Seraphina discovers new active dietary saturated fat


Burgeoning startup reveals first potential essential fatty acid discovered in 90 years shown in multiple studies to have properties that promote cardiometabolic health

US based Seraphina Therapeutics, Inc., a health and wellness company dedicated to advancing global health through the development of beneficial essential fatty acids and micronutrients, announced it is the first to discover pentadecanoic acid, also referred to as C15:0, as an active dietary saturated fat demonstrating evidence of broad health benefits across multiple studies. C15:0, a trace odd-chain saturated fatty acid found in butter, is the first potential essential fatty acid to be discovered in 90 years, demonstrating promotion of cellular integrity and function in human cell systems and in vivo models. This discovery, published today in the peer-reviewed Scientific Reports (a Nature research journal), was part of an extensive series of studies conducted over the past three years, led by Dr. Stephanie Venn-Watson, CEO and co-founder of Seraphina Therapeutics.
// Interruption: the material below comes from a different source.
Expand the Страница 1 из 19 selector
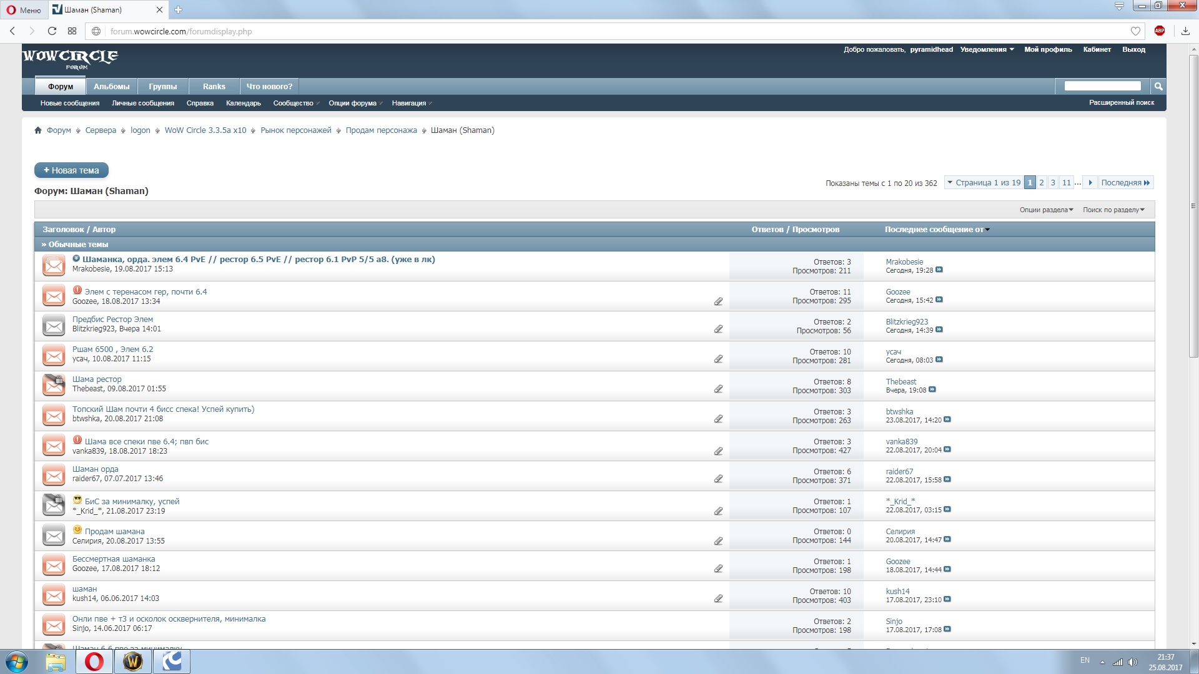 (984, 183)
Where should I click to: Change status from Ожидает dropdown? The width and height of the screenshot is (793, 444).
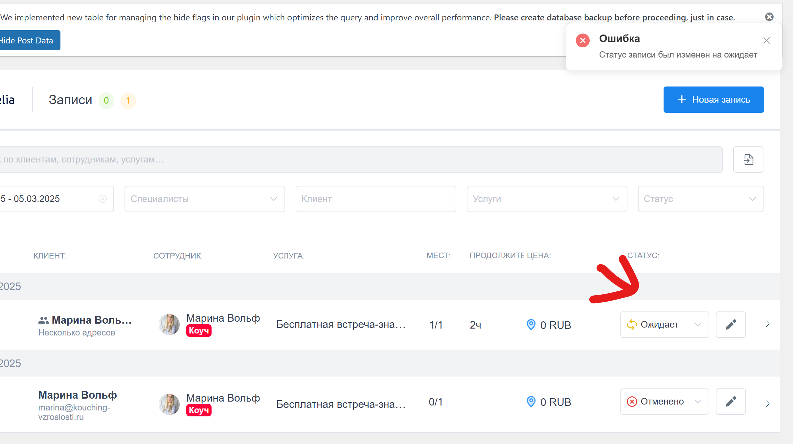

Along with the discovery of this groundbreaking new potential essential fatty acid, Seraphina Therapeutics also announced today its Series A fundraise of $5.5 million, led by Domain Associates. It plans to use this fundraise to advance C15:0 as dietary supplements and food fortifiers to address C15:0 deficiencies and to strengthen cells, enhance mitochondrial function and nutritionally guard against age-related breakdown. The company aims to make C15:0 available as a vegan-friendly dietary supplement starting in the fall of 2020 and food fortifiers starting in early 2021.

C15:0, a trace odd-chain saturated fatty acid present in butter and some fish and plants, is the first new potential essential fatty acid discovered in nearly a century to actively foster cardiometabolic and liver fitness. Daily oral supplementation with pure C15:0 for approximately 12 weeks supported healthier cholesterol and glucose homeostasis in obesity models and advanced hepatic form and vitality in liver disease models. In human cell systems, C15:0 also aided cellular homeostasis, helped mitochondrial function and activated receptors known to orchestrate metabolism and further cellular wellbeing.

Over the past 40 years, whole fat dairy intake has decreased dramatically in an effort to decrease dietary saturated fat intake and associated heart disease. Yet, during this time, the prevalence of obesity, type 2 diabetes, and metabolic liver diseases has only increased. Seraphina Therapeutics’ studies on C15:0, paired with supporting studies, suggest that lowered population-wide dietary intake of whole fat dairy products may be causing C15:0 deficiencies.

“The world is now understanding that not all fats are bad—some are good and some may in fact be essential to optimizing cardiometabolic health,” said Dr. Venn-Watson. “By effectively removing whole fat dairy from our diets, a 40-year experiment has been performed, including children who grew up in a fat-free environment. This discovery by Seraphina Therapeutics better enables the larger scientific community to fully understand how essential odd-chain saturated fatty acids may be to sustaining global health.”

“We are thrilled to announce not only the discovery of how well C15:0 specifically targets cell-based mechanisms that are known to cause our observed health benefits, but also to receive the backing and support of industry-leading investors in our Series A funding,” said Dr. Eric Venn-Watson, co-founder and COO of Seraphina Therapeutics. “Our studies support that C15:0 may be a goldilocks dietary odd-chain saturated fatty acid providing broad health benefits expected of an essential fatty acid. We look forward to producing additional groundbreaking discoveries with the help of our recent fundraise.”

The current study is the first to demonstrate C15:0 as an active saturated fatty acid with broad health benefits and as a potential essential fatty acid needed to stem the globally pervasive health detriments related to improper nutrition.